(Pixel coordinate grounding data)
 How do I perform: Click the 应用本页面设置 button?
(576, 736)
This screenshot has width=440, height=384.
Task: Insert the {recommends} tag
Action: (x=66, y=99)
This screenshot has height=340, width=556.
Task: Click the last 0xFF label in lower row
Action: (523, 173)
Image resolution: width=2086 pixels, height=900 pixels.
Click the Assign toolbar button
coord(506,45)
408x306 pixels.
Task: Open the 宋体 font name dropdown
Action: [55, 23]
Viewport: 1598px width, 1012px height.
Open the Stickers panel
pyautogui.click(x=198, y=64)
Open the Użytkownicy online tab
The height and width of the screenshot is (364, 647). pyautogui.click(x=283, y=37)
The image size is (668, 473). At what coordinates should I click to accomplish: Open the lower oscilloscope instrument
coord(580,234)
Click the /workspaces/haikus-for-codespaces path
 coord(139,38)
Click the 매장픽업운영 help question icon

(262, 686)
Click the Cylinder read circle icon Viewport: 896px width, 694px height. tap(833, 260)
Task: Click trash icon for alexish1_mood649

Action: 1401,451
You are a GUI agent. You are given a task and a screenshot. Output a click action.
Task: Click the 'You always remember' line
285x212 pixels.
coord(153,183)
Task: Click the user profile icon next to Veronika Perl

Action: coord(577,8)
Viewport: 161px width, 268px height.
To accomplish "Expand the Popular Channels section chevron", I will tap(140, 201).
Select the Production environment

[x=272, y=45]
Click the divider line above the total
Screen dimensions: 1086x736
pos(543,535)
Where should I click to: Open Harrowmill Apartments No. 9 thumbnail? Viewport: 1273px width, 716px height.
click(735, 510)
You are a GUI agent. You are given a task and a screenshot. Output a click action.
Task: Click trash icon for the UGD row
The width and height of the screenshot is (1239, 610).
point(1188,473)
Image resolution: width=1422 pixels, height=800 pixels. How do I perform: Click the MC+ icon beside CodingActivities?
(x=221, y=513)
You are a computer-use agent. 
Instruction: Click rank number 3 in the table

■ **Task requirements**
Please restate every record shown above, word for word.

■ **Solution for this problem**
 How do I perform: Click the 应用本页面设置 button?
(576, 736)
This screenshot has width=440, height=384.
Task: Insert the {recommends} tag
Action: (x=66, y=99)
This screenshot has height=340, width=556.
Task: Click the last 0xFF label in lower row
Action: (523, 173)
Image resolution: width=2086 pixels, height=900 pixels.
Click the Assign toolbar button
coord(506,45)
408x306 pixels.
Task: Open the 宋体 font name dropdown
Action: [55, 23]
Viewport: 1598px width, 1012px height.
Open the Stickers panel
pyautogui.click(x=198, y=64)
Open the Użytkownicy online tab
The height and width of the screenshot is (364, 647). pyautogui.click(x=283, y=37)
The image size is (668, 473). At what coordinates should I click to accomplish: Open the lower oscilloscope instrument
coord(580,234)
Click the /workspaces/haikus-for-codespaces path
 coord(139,38)
Click the 매장픽업운영 help question icon

(262, 686)
Click the Cylinder read circle icon Viewport: 896px width, 694px height. tap(833, 260)
Task: Click trash icon for alexish1_mood649

Action: 1401,451
You are a GUI agent. You are given a task and a screenshot. Output a click action.
Task: Click the 'You always remember' line
285x212 pixels.
coord(153,183)
Task: Click the user profile icon next to Veronika Perl

Action: coord(577,8)
Viewport: 161px width, 268px height.
To accomplish "Expand the Popular Channels section chevron", I will tap(140, 201).
Select the Production environment

[x=272, y=45]
Click the divider line above the total
Screen dimensions: 1086x736
pos(543,535)
Where should I click to: Open Harrowmill Apartments No. 9 thumbnail? Viewport: 1273px width, 716px height.
click(735, 510)
You are a GUI agent. You are given a task and a screenshot. Output a click action.
Task: Click trash icon for the UGD row
The width and height of the screenshot is (1239, 610).
point(1188,473)
Image resolution: width=1422 pixels, height=800 pixels. How do I perform: Click the MC+ icon beside CodingActivities?
(x=221, y=513)
You are a computer-use agent. 
Instruction: Click rank number 3 in the table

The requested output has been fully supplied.